Summary of Aims & Activities
The Comparative Human Relations Initiative examines power relations between people deemed to be "White" or "Black" by virtue of perceived "race" or "appearance" in Brazil, South Africa and the United States. We explore racism the use of superficial characteristics to confer privileges on some people and disadvantage others and how it operates and is maintained. We also examine reasons and ways to overcome racism's consequences.
Our focus is primarily on Blacks and Whites. This is not meant to reify "race" or to disregard the experiences of other groups who also suffer from forms of prejudice and discrimination in these countries. To the contrary, the Initiatives work underscores the linkages between all forms of prejudice. There is value in a detailed examination of each piece of the complex puzzle of human relations in these countries, if we are to understand the whole.
Ultimately, the solution to racism, sexism and other linked and interacting forms of inequality will be found in broad, multifaceted movements --- "new majorities" --- to secure the fundamental human rights of all people. For this reason, The Initiatives overarching aim is to contribute to diverse efforts to develop fairer societies in which race, gender, ethnicity, color and other superficial markers of identity are not used to allocate societal goods, benefits, rights and opportunities.
We examine and compare Brazil, South Africa and the United States because they have much in common. Each nation has a large, disproportionately poor population of persons of African descent and a history of legal and/or informal denial of equal enjoyment of rights and privileges to such persons. They are at different phases of development and each nation has exceptional characteristics, but all are increasingly affected by common trends and transnational developments that are reshaping dynamics of inter-group relations and forcing redefinition of identities, priorities and interests. These trends are creating new levels of global interdependence and imperatives for increasing efforts to move beyond racism.
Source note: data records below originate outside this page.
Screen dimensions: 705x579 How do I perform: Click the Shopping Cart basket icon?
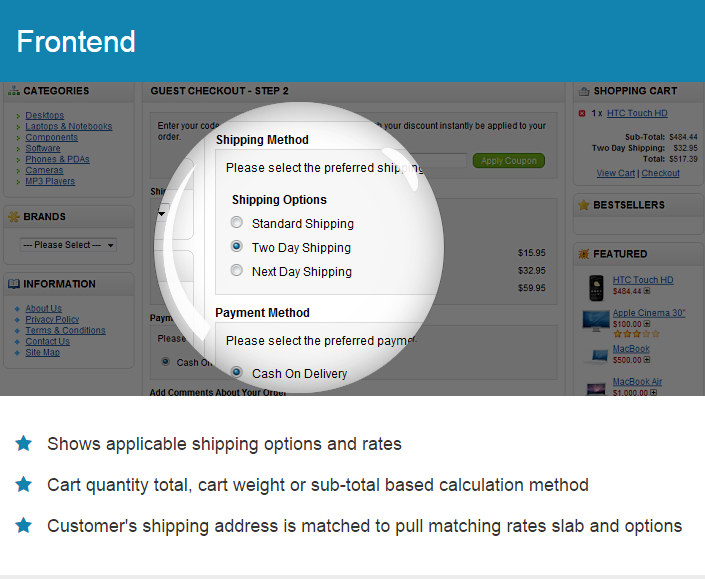[584, 91]
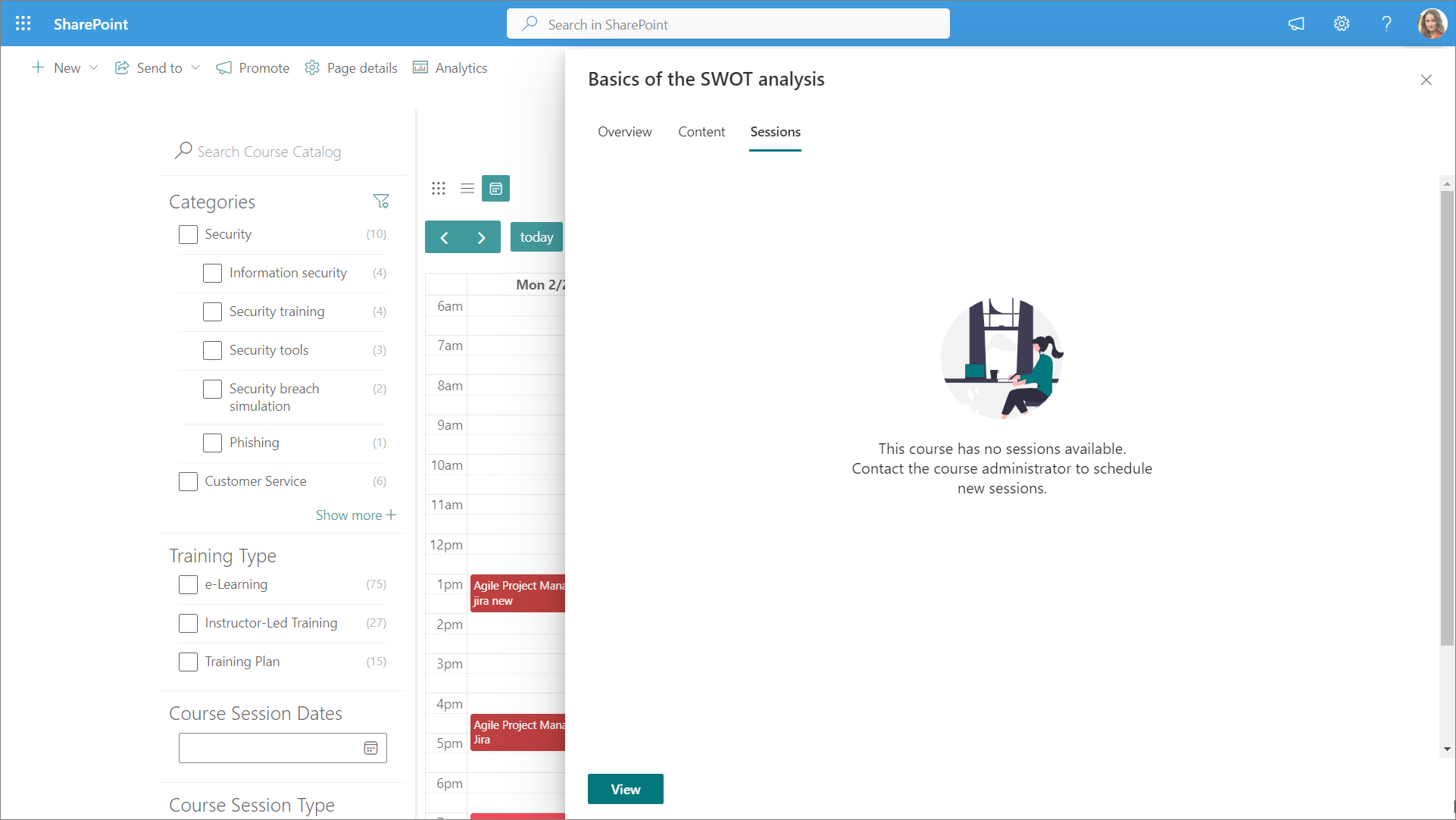Open the Course Session Dates calendar picker
The image size is (1456, 820).
[370, 748]
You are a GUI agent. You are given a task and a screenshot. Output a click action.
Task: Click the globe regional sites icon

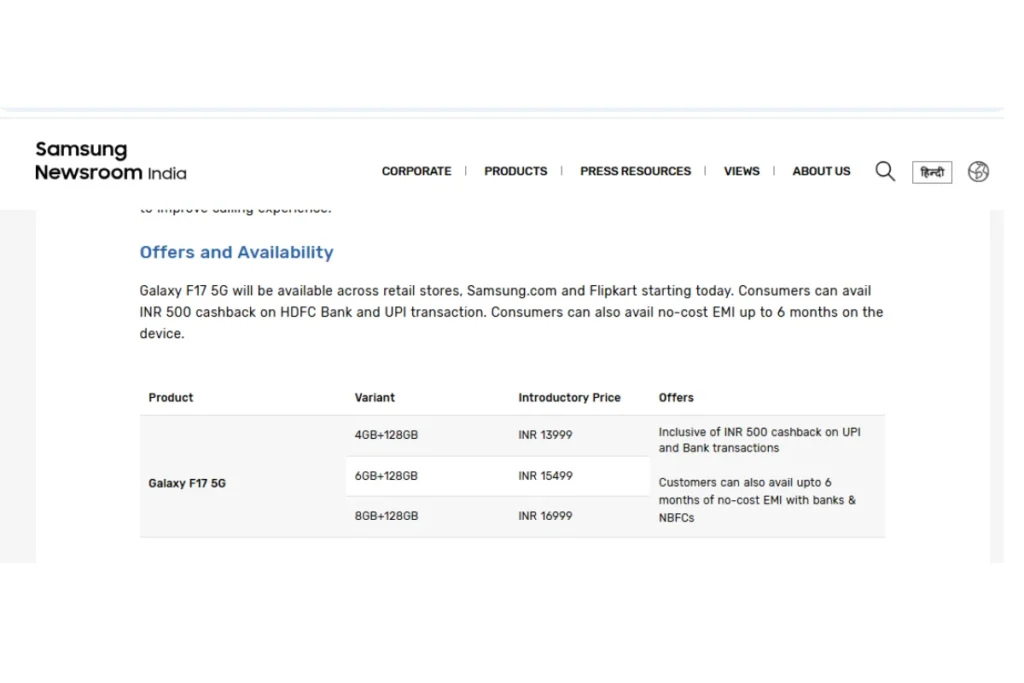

The Comparative Human Relations Initiative began in late 1995 as a project of the Southern Education Foundation. CHRI held a series of informal meetings in Atlanta at which leading scholars, activists, and policy analysts discussed race, racism, and inequality in the United States, South Africa and Brazil. Soon afterwards, CHRI director Lynn Huntley traveled to each country consulting with a wide cross-section of people and organizations.
By the summer 1996, CHRI established a working collaboration with the Institute for Democracy in South Africa (Idasa) and an informal coalition of groups and individuals in Brazil. The Initiative also created an International Working and Advisory Group, (IWAG), comprised of distinguished men and women from the three nations. The IWAG helped to guide the Initiative and participates fully in all of its activities. The groups first meeting was in Charleston, South Carolina, USA, in October 1996.
After undertaking a survey of existing literature, CHRI commissioned a large number of topical and comparative papers from each country. These papers were used in developing CHRIs reports and related publications.
The Initiative involved several hundred scholars, activists, government officials, community leaders, and private sector representatives in consultations in Atlanta (April 1997), Rio de Janeiro (September 1997), and Cape Town (March 1998). The IWAG met in October 1998 to develop its own consensus and to sharpen its collective understanding. In 1999, through a small staff and a handful of consultants, the Initiative developed final versions of the Initiatives Publications which are available on this site for downloading.